The Black Flamingo
Dean Atta
Hachette
Be the bricks, be the sand.
Be the river, be the ocean.
Remember your life is not a movie.
Accept you
will be coming out for your whole life.
The Black Flamingo, poet Dean Atta’s stunning debut novel, is a mixed-media masterpiece about coming out, coming of age, and coming to terms with yourself. With illustrations by Anshika Khullar, Atta tells the story of Michael, a boy growing up in London in the present day. Through a scrapbook of free verse, individual poems, texts, and illustrations, Michael recounts the story of his life from his birth to his debut as a drag performer at university. Michael is born in 1999 to a Greek mother and a Jamaican father. Though his father leaves when he is a baby, Michael retains a connection with his extended Jamaican family.
Throughout the novel, Michael grapples with mixedness—what it means to be all of two things, rather than two halves. Michael’s relationship with his best friend, Daisy, is fraught with discoveries—that mixedness does not mean the same thing to everyone, that being gay means coming out, taking risks your whole life. Through family vacations, sleepovers, and nights out, Michael and Daisy eventually have a falling out, and Michael finds himself adrift.
Michael leaves London for university in Brighton. Never feeling black enough, or Greek enough, or gay enough, Michael joins the drag society in pursuit of a place to belong.
make up my mind,
I’m going to do that,
whatever that is,
whatever that means.
Atta’s narration of Michael’s journey to becoming himself is expertly, empathically structured to burn and soothe, shock and warm the reader. It is an ode to inner beauty, an instruction manual for self love.
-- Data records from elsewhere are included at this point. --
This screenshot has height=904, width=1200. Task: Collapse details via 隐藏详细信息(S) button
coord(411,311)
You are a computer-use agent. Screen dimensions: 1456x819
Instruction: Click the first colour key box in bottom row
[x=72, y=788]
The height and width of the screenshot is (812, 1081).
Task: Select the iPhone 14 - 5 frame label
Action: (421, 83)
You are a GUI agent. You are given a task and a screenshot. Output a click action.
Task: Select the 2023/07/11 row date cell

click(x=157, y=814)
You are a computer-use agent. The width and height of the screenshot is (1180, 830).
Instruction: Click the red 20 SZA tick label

The Black Flamingo is a coming-of-age novel reimagined for today’s teenagers and adults alike. Atta’s verse is imaginative and easy to follow. While the structure is fairly straightforward, the content is complex, sophisticated, and deeply emotional. It serves as a reminder that your voice, no matter how many times it has been silenced, can always be found again. Through Michael’s words, Atta’s voice comes through with gut-wrenching clarity. Queer people of colour face violence, rejection, erasure—but Michael, a fictional teenager leaping off of the page with emotion and realism, finds strength in unbelonging.
The book sends a crucial message—it is more than okay, it is superb to be you. You are perfect. You are beautiful. You belong.